Otro autor, K. Warwick, lo dice de manera más radical: “Los humanos serán capaces de evolucionar aprovechando la súper-inteligencia y las habilidades extra ofrecidas por las máquinas del futuro, uniéndose a ellas. Todo esto apunta al desarrollo de nuevas especies tecno-humanas, conocidas en el mundo de la ciencia ficción como “cyborgs”. Por supuesto, esto no quiere decir que todos tengan que convertirse en un cyborg. Si usted es feliz con su estado como humano entonces sea eso, usted puede mantenerse como es. Pero tenga cuidado – del mismo modo en que los humanos se separaron de nuestros primos chimpancés hace años, los cyborgs se separarán de los humanos. Aquellos que se mantengan como simples humanos se convertirán probablemente en sub-especies. Ellos, efectivamente, serán los chimpancés del futuro. (I, cyborg).
El tinte profético-escatológico-apocalíptico que se deja sentir en estas palabras sugiere que quienes no somos cyborgs deberíamos tener miedo. Al fin de cuentas, ¿quién quiere ser visto como un chimpancé, además de los chimpancés? Creo que nadie. Pero, si esta situación llegara a darse, no la veo como algo especialmente distinto de lo que ha ocurrido muchas veces en la historia. No ha hecho falta que existieran los ciborgs modernos para que algunos humanos fuesen considerados como sub-humanos. De hecho, los españoles no lo eran, y veían a los indígenas como subhumanos; Spencer, un humano “normal”, veía al indio, al cholo, al negro, como seres inferiores; durante mucho tiempo, los negros fueron considerados como sub-humanos; Aristóteles no era un ciborg, en el sentido moderno, para decir que la hembra (y a fortiori, la mujer) era un macho incompleto. No creo que haga falta citar más ejemplos.

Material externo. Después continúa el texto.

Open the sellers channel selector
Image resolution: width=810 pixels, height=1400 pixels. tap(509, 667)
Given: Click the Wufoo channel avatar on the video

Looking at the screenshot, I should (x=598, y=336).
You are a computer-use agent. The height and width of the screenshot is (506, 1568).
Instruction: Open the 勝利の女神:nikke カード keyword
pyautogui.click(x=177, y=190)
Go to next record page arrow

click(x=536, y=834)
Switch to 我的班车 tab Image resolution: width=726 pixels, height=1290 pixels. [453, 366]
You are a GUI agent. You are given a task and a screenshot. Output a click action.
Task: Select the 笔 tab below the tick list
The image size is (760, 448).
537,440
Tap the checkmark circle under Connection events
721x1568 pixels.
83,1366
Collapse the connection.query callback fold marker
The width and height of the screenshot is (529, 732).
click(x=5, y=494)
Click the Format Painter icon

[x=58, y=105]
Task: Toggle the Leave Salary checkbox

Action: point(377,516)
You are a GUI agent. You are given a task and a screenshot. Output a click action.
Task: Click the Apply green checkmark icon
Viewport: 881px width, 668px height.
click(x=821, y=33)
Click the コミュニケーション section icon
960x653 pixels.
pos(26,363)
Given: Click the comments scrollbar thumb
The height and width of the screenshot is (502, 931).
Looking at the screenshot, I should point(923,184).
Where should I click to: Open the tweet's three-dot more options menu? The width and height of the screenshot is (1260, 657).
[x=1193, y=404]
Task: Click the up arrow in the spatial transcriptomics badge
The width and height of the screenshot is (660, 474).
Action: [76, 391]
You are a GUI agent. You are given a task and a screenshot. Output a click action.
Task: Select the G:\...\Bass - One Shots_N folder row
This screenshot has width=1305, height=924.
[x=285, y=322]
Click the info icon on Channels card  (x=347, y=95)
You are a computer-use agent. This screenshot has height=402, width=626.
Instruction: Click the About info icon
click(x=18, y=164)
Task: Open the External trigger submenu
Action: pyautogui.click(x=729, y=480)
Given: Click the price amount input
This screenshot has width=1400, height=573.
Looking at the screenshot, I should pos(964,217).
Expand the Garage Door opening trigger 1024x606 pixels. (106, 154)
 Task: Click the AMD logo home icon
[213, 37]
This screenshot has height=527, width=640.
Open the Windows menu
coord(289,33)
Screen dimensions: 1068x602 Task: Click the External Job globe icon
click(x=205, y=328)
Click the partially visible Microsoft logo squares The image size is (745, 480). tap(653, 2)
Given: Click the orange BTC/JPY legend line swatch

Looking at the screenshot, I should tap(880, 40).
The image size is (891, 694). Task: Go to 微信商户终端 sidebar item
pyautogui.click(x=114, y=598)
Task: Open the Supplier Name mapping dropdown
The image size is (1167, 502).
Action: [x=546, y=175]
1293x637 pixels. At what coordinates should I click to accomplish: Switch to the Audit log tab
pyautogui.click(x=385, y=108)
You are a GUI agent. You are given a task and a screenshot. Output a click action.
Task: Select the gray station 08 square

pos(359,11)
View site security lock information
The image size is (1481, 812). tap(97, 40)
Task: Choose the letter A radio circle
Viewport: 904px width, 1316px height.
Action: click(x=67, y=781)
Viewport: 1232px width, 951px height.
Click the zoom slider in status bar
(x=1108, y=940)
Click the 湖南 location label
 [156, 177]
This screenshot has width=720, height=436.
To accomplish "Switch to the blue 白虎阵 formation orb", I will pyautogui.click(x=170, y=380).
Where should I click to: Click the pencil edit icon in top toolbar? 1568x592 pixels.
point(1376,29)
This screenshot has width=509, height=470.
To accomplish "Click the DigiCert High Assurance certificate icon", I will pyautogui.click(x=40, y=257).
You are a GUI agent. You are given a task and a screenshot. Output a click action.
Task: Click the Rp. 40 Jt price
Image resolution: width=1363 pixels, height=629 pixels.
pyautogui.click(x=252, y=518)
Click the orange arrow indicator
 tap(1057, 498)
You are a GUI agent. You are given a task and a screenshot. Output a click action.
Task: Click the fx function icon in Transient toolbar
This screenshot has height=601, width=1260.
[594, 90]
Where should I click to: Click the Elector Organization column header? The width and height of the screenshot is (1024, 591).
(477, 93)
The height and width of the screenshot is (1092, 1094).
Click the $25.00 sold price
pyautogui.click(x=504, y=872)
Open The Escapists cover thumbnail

Pero es que los humanos son unos seres complejos. Han sido capaces de lo inverosímil. Fueron capaces de inventar la música de cámara, y también la cámara de gas. Y, al mismo tiempo, han sido capaces de entrar en ellas musitando una oración. Así, pues, si en algún momento los humanos “normales” llegásemos a ser considerados los nuevos chimpancés, seguramente no faltará un Bartolomé de las Casas ciborg, o un filósofo de la diferencia ciborg que abogue por nuestra inclusión, y ataque con sus argumentos la violencia a la alteridad. Con una pequeña distinción: que en ese mundo post-apocalíptico, los humanos “normales” no se resignarán a su carácter de sub-especie como lo han hecho los chimpancés respecto de nosotros.